Desde ese tiempo lejano hablaremos aquí. La mujer verde vivió en una región donde abundaba la verde flora; pero la verde flora no tuvo relación con lo verde de la mujer. Tenía muchos familiares; en ninguno de ellos había una gota de verde. Su padre, y sobre todo su madre, tenían unos grandes ojos cafés. Ojos cafés que siempre vigilaron a la niña que algún día sería verde por fuera y por dentro verde. Ojos cafés cuando ella iba al baño, ojos cafés en su dormitorio, ojos cafés en la escuela, ojos cafés en el parque y los paseos, y ojos cafés, en especial, cuando la niña hurgaba debajo de sus calzoncitos blancos de organdí. Ojos, ojos, ojos cafés y ojos cafés en cualquier sitio.

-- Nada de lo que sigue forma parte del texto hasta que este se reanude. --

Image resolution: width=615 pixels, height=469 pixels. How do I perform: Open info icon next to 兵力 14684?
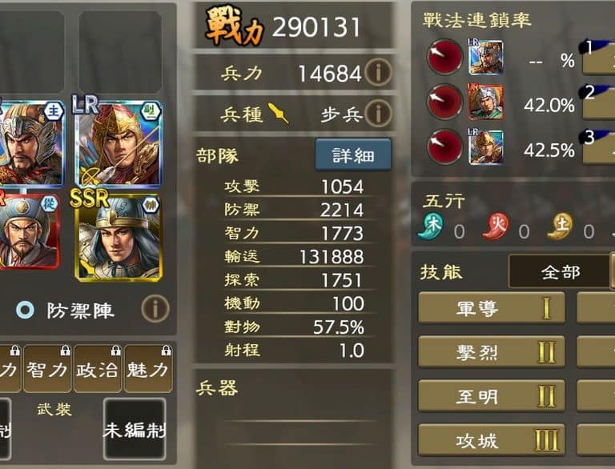pos(378,72)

Una tarde, mientras imaginaba que unos ojos cafés la perseguían, la niña se cayó del columpio y se raspó la rodilla. Se miró la herida y, entre escasas gotas de sangre, descubrió lo verde. No podía creerlo; así qué, a propósito, se raspó la otra rodilla y de nueva cuenta lo verde. Se talló un cachete y verde. Se llenó de raspones y verde y verde y nada más que verde por dentro. Desde luego que, una vez en su casa, los ojos cafés, verdes de ira, la nalguearon sobre la piel que escondía lo verde.
Más que asustarse, la niña verde entristeció. Y, años después, se puso aún más triste cuando se percató del primer lunar verde sobre uno de sus muslos. El lunar comenzó a crecer hasta que fue un lunar del tamaño de la jovencita. Muchos dermatólogos lucharon contra lo verde y todos fracasaron. Lo verde venía de otro lado. Verde se quedaría y verde se quedó. Verde asistió a la preparatoria, verde a la universidad, verde iba al cine y a los restoranes, y verde lloraba todas las noches.
Una semana antes de su graduación, se puso a reflexionar: "Los muchachos no me quieren porque temen que les pegue mi verdosidad; además dicen que nuestros hijos podrían salir de un verde muy sucio, o verdes del todo. Me saludan de lejos y me gritan 'Adios, Señorita Green', y me provocan las más tristes verdes lágrimas. Pero desde este día usaré sandalias azul cielo, aunque se enojen los ojos cafés. Y no me importará que me digan Señorita Green, porque llevaré en los pies un color muy bonito."